Plight of kids, wives left behind

IF women hold up half the sky, Tian Jinzhen apparently holds up more than her share.

The 43-year-old peasant woman bid her husband and two kids a sad farewell shortly after the Chinese New Year family reunion, choked back her tears and returned to her toil.

Her daily work involves collecting firewood deep in the mountains, attending to domestic chores, taking care of her parents-in-law, growing nearly 2 hectares of tobacco, corn and rice, and managing the women's association in her home village in Huayuan County of central China's Hunan Province.

"No one can lend me a hand no matter how tired I am," says Tian. "I'm all alone."

Her husband, Long Jinyun, left home in 2002 to work as a miner in another county. Her children attend school away from home, a daughter in college and a son in senior high school.

Tian never complains about her burden. "We have to make enough money to pay for the kids' education."

Big debts

Last year, her husband made 20,000 yuan (US$1,470) in the pit. But the family is still in debt, as the children's tuition, food and lodging expenses on campus add up to more than 50,000 yuan.

At least half of the women in Tian's village, which has about 1,700 people, are left behind by husbands who, unhappy with the meager farming income at home, have migrated to cities for better paid jobs, says village head Tian Zongwan.

"Many are forced to bring up babies all alone," he says.

Except for the old and the physically impaired, almost every man in the village is working away from home - mainly at construction sites in southern China's Guangdong Province or manganese mines in the resource-rich counties of Hunan.

"It's almost a women's village," says the village head.

China is facing a yawning rural-urban wealth gap as the country leaps from poverty to prosperity. Despite the benefits of the booming economy, its vast rural areas and 900 million peasants still lag far behind cities in almost every aspect of economic and social life.

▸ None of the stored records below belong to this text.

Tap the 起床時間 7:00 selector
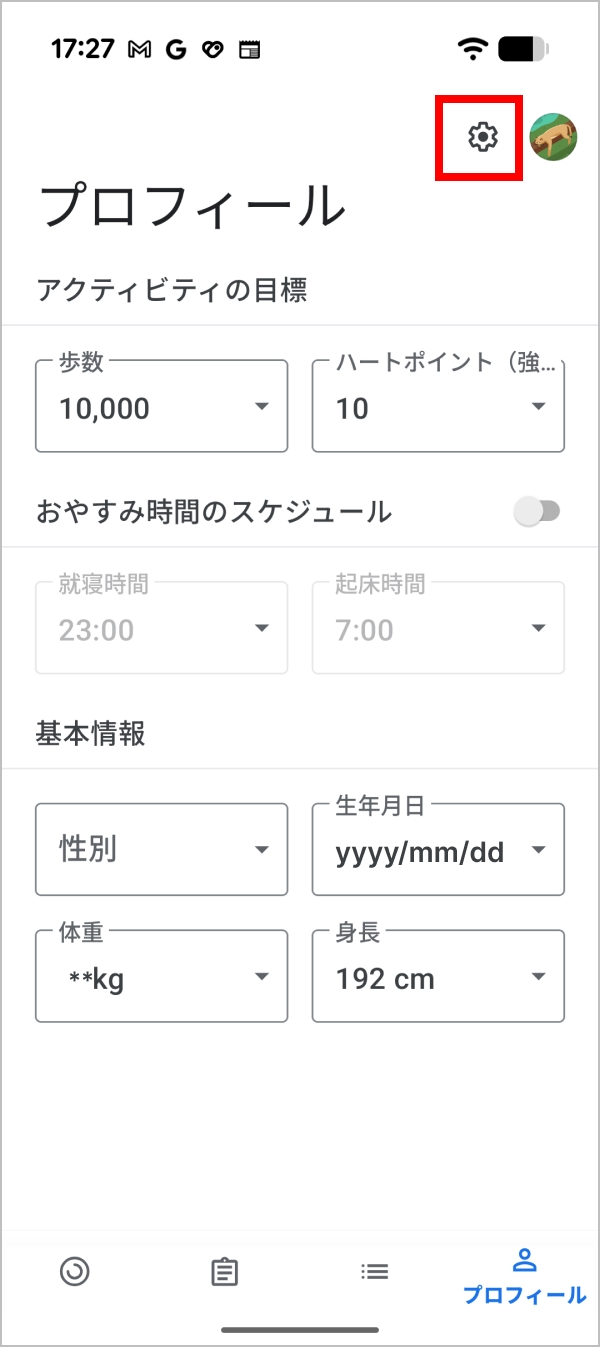This screenshot has height=1347, width=600. 438,629
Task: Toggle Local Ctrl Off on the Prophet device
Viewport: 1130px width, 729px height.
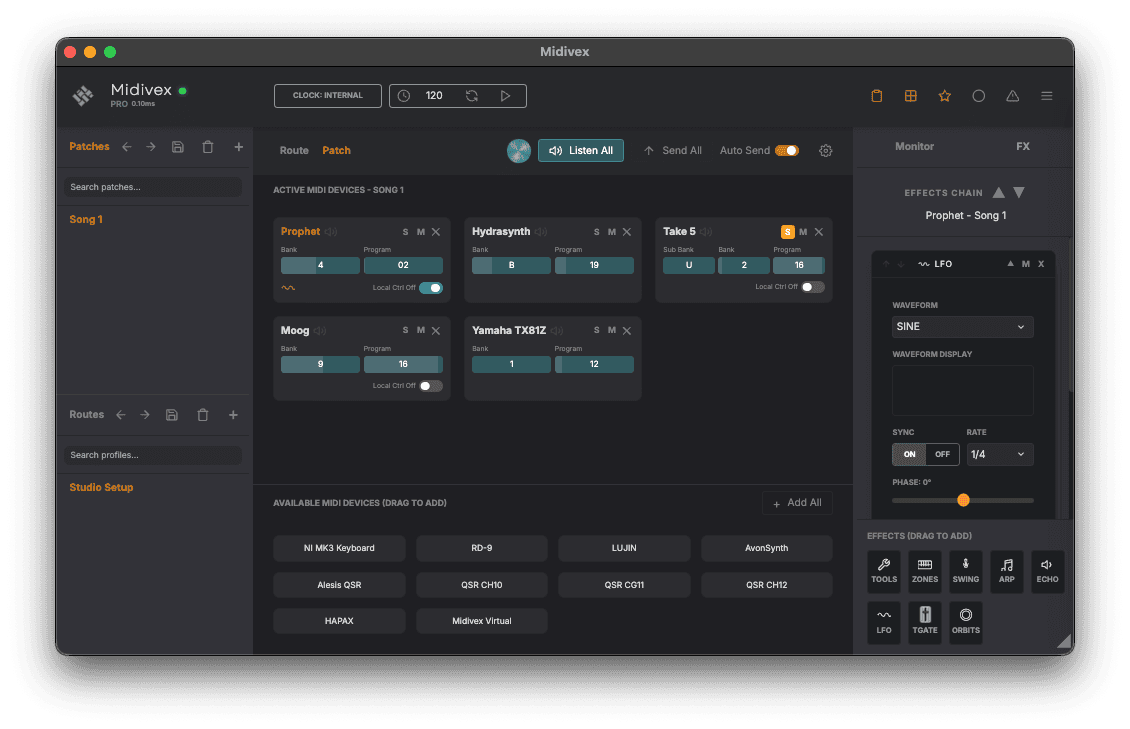Action: point(433,287)
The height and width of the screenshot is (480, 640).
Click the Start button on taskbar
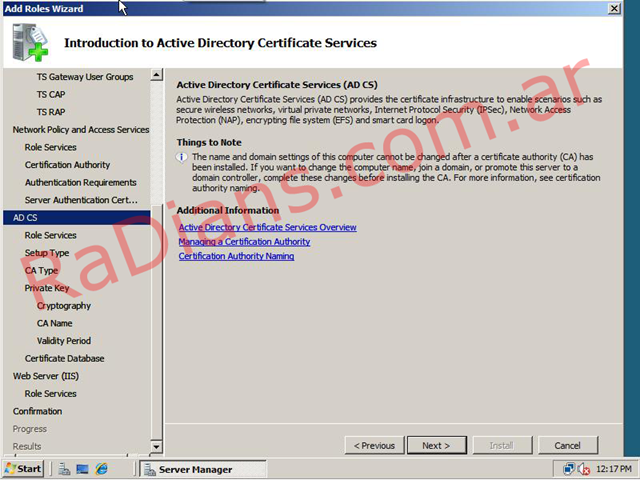pyautogui.click(x=23, y=469)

To be a wage earner, instead of toiling in fields and relying on the weather for bread, has been the dream for generations of Chinese farmers. This is why millions make their annual exodus to cities every spring, leaving their loved ones behind.

China had about 230 million migrant workers in 2009, of whom about 145 million hunted for jobs outside their home provinces, according to the National Bureau of Statistics.

A two-year survey ending in December 2008 found that the "left-behind population" in China's rural areas included 20 million children, 20 million elderly people and 47 million wives, according to researchers at China Agricultural University in Beijing.

"Left-behind women are shouldering 85 percent of the family's housework and agricultural production and 62.9 percent of them are physically overstrained," says Professor Ye Jingzhong, leader of the research team.

The team surveyed 1,200 left-behind wives in five rural provinces (Anhui, Henan, Hunan, Jiangxi and Sichuan), and almost 50 percent said their husbands came home only once every year.

The situation threatens to pull apart many rural families, as 8 percent of the women surveyed said they were facing a crisis in their marriage.

These women's health is also worrying. Professor Ye has found at least 30 percent are suffering chronic diseases.

Exhaustion

For Tian Jinzhen, growing tobacco all by herself is exhausting. From March to September, she spends at least four hours a day on the plants, spreading pesticide and fertilizer, weeding and watering.

Throughout the year she has to work like a horse, plowing the family's cropland and carrying 40 kilograms of grain - about her own weight - in a single harvesting trip.

"Other women carry up to 50kg, but I'm not as strong," says Tian. She suffers chronic pain in the back and knees, a result of overwork.